Sometimes MSF takes blood samples through a punch in the nose: Indian generic companies should reject Gilead’s controversial hepatitis C ‘Anti-Diversion’ programme. Click through for many links and the full briefing note. Excerpt:
Ahead of a meeting in Jaipur, India next week between US pharmaceutical company Gilead Sciences and several Indian companies which have entered into an agreement with Gilead to produce hepatitis C drugs, Médecins Sans Frontières urged the generic companies to reject a highly-controversial programme that could compromise people’s treatment and confidentiality. The programme – which places multiple restrictions and demands on people receiving treatment – is designed solely to protect Gilead’s commercial interests, and is unprecedented as far as MSF is aware.
MSF is working to start treating people with hepatitis C in nine developing countries, and is looking for affordable all-oral hepatitis C medicines (direct-acting antivirals) to simplify treatment scale-up for both doctors and patients.
Through discussions with Gilead and generic companies over accessing the drug sofosbuvir, MSF has learned about the anti-diversion programme Gilead wants in place to prevent people in developed and some middle-income countries—where the drug is exorbitantly priced—from accessing low-cost versions not available in their own countries. In the US, Gilead charges $1,000 per pill for sofosbuvir, or $84,000 for a three-month treatment course.
“We’ve never seen anything like Gilead’s anti-diversion programme before, where a company can potentially violate patient confidentiality and compromise treatment outcomes in order to protect its profits. Gilead is forcing medical providers to introduce policing measures that could lead to dangerous treatment interruption for patients”, said Dr. Manica Balasegaram, Executive Director of MSF’s Access Campaign.

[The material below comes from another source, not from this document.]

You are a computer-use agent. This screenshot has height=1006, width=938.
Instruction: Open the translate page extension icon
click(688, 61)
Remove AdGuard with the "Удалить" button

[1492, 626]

“We are urging all Indian companies that have signed a licence with Gilead to refuse to implement this controversial anti-diversion programme, so more people in desperate need of this treatment can access it without having to first submit to an unacceptable set of rules and invasion of their privacy.”
The programme may require all patients receiving treatment to present national identification and residency papers, which could immediately disqualify migrants, refugees or marginalized people who may not have such papers, but are often those most affected by hepatitis C.
It also requires people receiving treatment to submit to a highly-controlled dispensing procedure that could undermine patient confidentiality, and does not allow people to continue treatment if they do not return their previous empty pill bottle. This could result in treatment interruptions and even treatment failure.